The stored up costs of past planning failures just keep on giving and latest draft transport policy document reads as a pretty damning indictment of the spatial chaos that was allowed to take hold during  the ‘Celtic Tiger’ and the complete failure of the national policy to curb sprawl. Aside from the climate policy implications, as a consequence of the new budgetary realities, major questions are posed in the report as to whether Ireland can now afford to respond to these spatial patterns in terms of investment requirements and service provision costs. We are already seeing the implications of this with the recent decision by the National Transport Authority to approve a further increase in public transport fares.  Options being actively considered include reducing the size and/or level of performance of the funded road and rail network to a more appropriate scale (particularly rail due to its high fixed costs vis-à-vis passenger numbers) together with demand management through fiscal measures, such as road user charging based on distance and time. Clearly, the scope for such additional charges, infrastructure downgrades or service withdrawals is limited by realpolitikthe existing burden of taxation, the hardship being experienced by many families and high levels of household expenditure on transport, where people have no or inadequate access to more sustainable transport modes.

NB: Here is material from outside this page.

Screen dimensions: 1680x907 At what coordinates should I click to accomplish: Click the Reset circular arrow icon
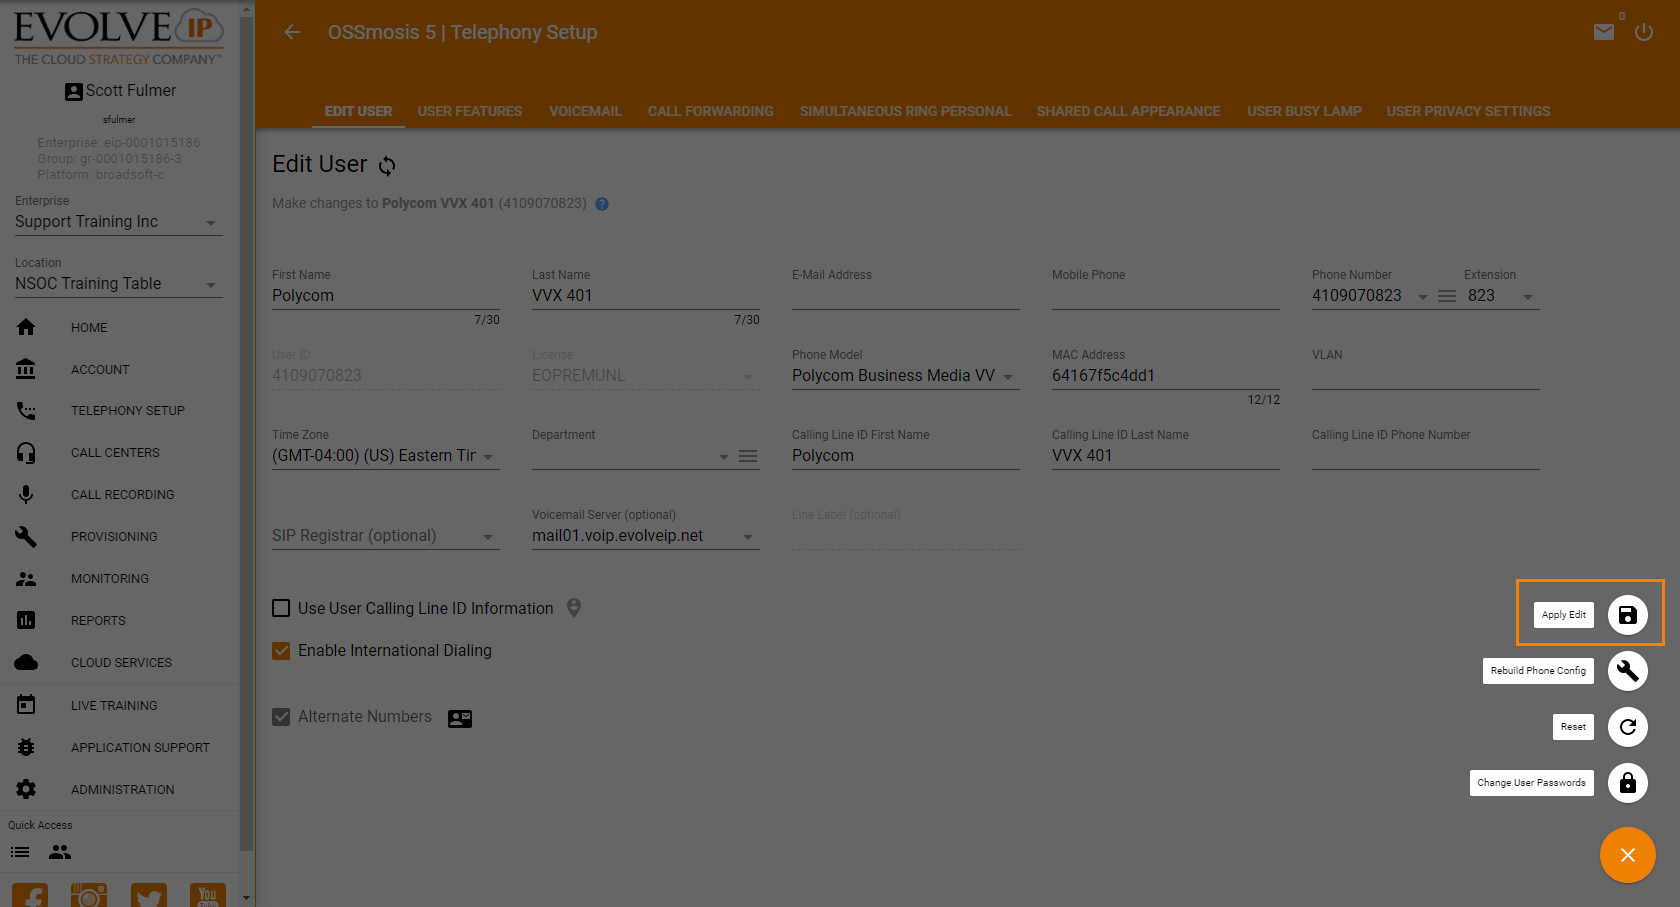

Until now the debate on Ireland’s greenhouse gas reduction targets has largely taken place in the abstract. However, the latest IPCC report this week has further firmed up the scientific evidence and the scale of mitigation required, and this issue is not going to go away. Likewise, the EU has recently agreed a post-2020 framework to reduce emissions by 40% by 2030, with national efforts again distributed on the basis of GDP per capita. Despite the recession, Ireland still has the fifth highest GDP per capita in Europe, guaranteeing a relatively high emission reduction target. In the coming years the unreality will have to end and the choices necessary to reduce emissions will come into sharp relief. None of them will be easy, inexpensive or without controversy. According to a briefing this year by the Department of Public Expenditure and Reform, in the absence of national mitigation, potential costs of purchasing compliance for the Irish Exchequer for the 2020 to 2030 period could have a cumulative total in the billions and there is cause for concern. Unfortunately, the fixed spatial legacy handed down by past planning failures has locked-in high fossil fuel use and entrenched car dependency which severely limits the choices now available and significantly increases the costs of mitigation options. In climate change policy jargon the ‘least cost principle’ would dictate that spatial planning practice and transport investment should be better and more firmly aligned. However, this lesson continues not to be learned – currently almost 50% of all new houses granted permission are for dispersed car dependent ‘one-off’ dwellings. It will be these same households that will bear the brunt of future transport cost inflation, downgrading of infrastructure and service withdrawals.